Next week, every company in the games industry will attempt to trump every other company in pure sexiness. Sleek new hardware will be unveiled, eye-popping graphics will lay siege to our eyes, lasers will fly from screens towards bespectacled viewers, hairy muscle-men in combat fatigues will save the world many times over, super-cars will peel around corners at impossible speeds, and we’ll frantically try to keep up with the week-long orgy of self-congratulation that is the E3 Expo.
But before that happens, I urge you to try The Fate Of The World.
In many ways, it’s the antidote to everything for which E3 stands. Created by a self described group of “techy activists” – including core staff from Battlestations Midway, Conflict: Desert Storm, Mass Effect, and a writer from the BBC series Doctor Who – The Fate Of The World is unsexy for more reasons than I can neatly summarise: it’s a brutally difficult, card-based strategy game that does almost nothing to guide the player towards success; it’s based on the rigorous research of an Oxford University professor; it has a moral and political agenda; it’s a serious game; it’s edutainment. But please, don’t stop reading yet.

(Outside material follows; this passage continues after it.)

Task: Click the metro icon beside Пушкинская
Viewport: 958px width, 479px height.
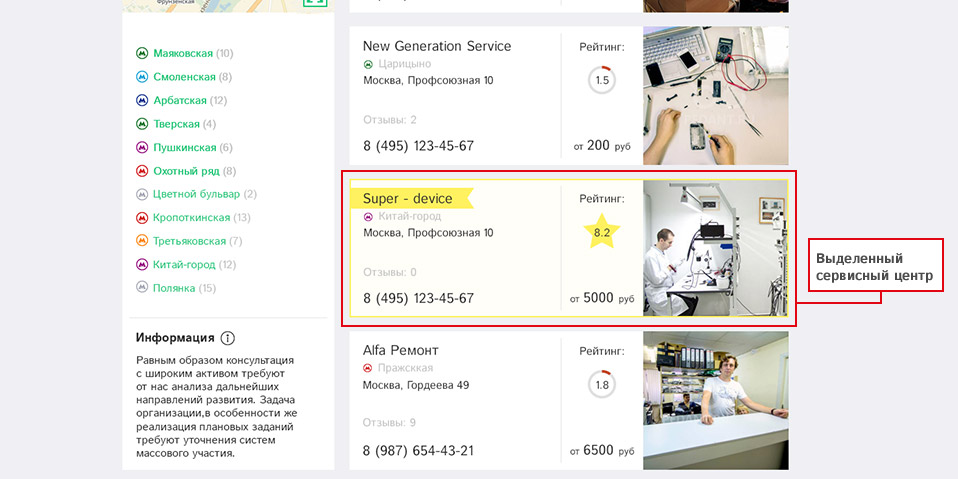Action: pos(142,148)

The year is 2020, and a monumental natural disaster – a “hypercane” – has jolted the various leaders of the world into finally taking climate change seriously. You are the president of the Global Environmental Organisation (GEO), which was hastily formed to try and stop mankind from destroying the planet or each other, whichever comes first.
On the face of it, the range of available actions seems fairly narrow. The GEO has a pool of money drawn from the economies of its supporting nations, which can be used to recruit “agents” in twelve geopolitical territories. These agents can be assigned cards that represent short and long-term initiatives. When you’ve spent your money and assigned your cards, you finish your turn. Five years pass. You wait to see the results.
No doubt this all sounds very familiar, but The Fate Of The World is buoyed by a unique mix of complexity and severity. Red Redemption has tried to make regulating global warming and saving the Earth as difficult as it would be in real life, so it isn’t as simple as telling America to stop using so much bloody oil. Do that and another, potentially more harmful fuel might spring up in its place, or its people may start a revolt, or the government may withdraw its funding, crippling your efforts in other areas.
Your goal is environmental, but it’s inextricably tied to industrial, political and social factors that can blow up in your face at any time. Red Redemption claims that the game features 100 real-world policy decisions leading to more than 1000 equally real outcomes. And, believe me, when you play The Fate Of The World it will feel like more.
Not least because everything that happens in the game hits uncomfortably close to home. Your well meaning policies will drive entire species to extinction, and the game will cheerfully inform you every time it happens. Pay too much attention to one problem region and the starving residents of another will kidnap some of your agents, forcing your hand. The sense that global stability is just a teetering house of cards is inescapable, and once it starts to topple you’ll be surprised at how quickly your moral code goes out the window.
One playthrough resulted in me being hanged. During another I sterilised the population of an entire region. As far as I could see I had no other choice.
The vast majority of videogames are designed to let you win, but in The Fate Of The World the opposite is true. Don’t get me wrong, its goals are achievable, but only through diligent study of the complicated graphs, charts, telemetry and reports the game throws at you after every turn. These are supplemented by two Wikis – one official, the other user-created, both horrible to navigate – which contain vital information and definitions that you simply will not succeed without. Indeed, my performance only seemed to improve when I took my research beyond the confines of the game, learning more about climate change from real world sources.
And this is what makes The Fate Of The World so remarkable. I have played many “serious games” in the past, and for the most part they have been poor clones of popular genres with an issue plastered over the top. Here, knowledge is the most important gameplay mechanic, and the penalties for cutting corners are simply too horrible to bear.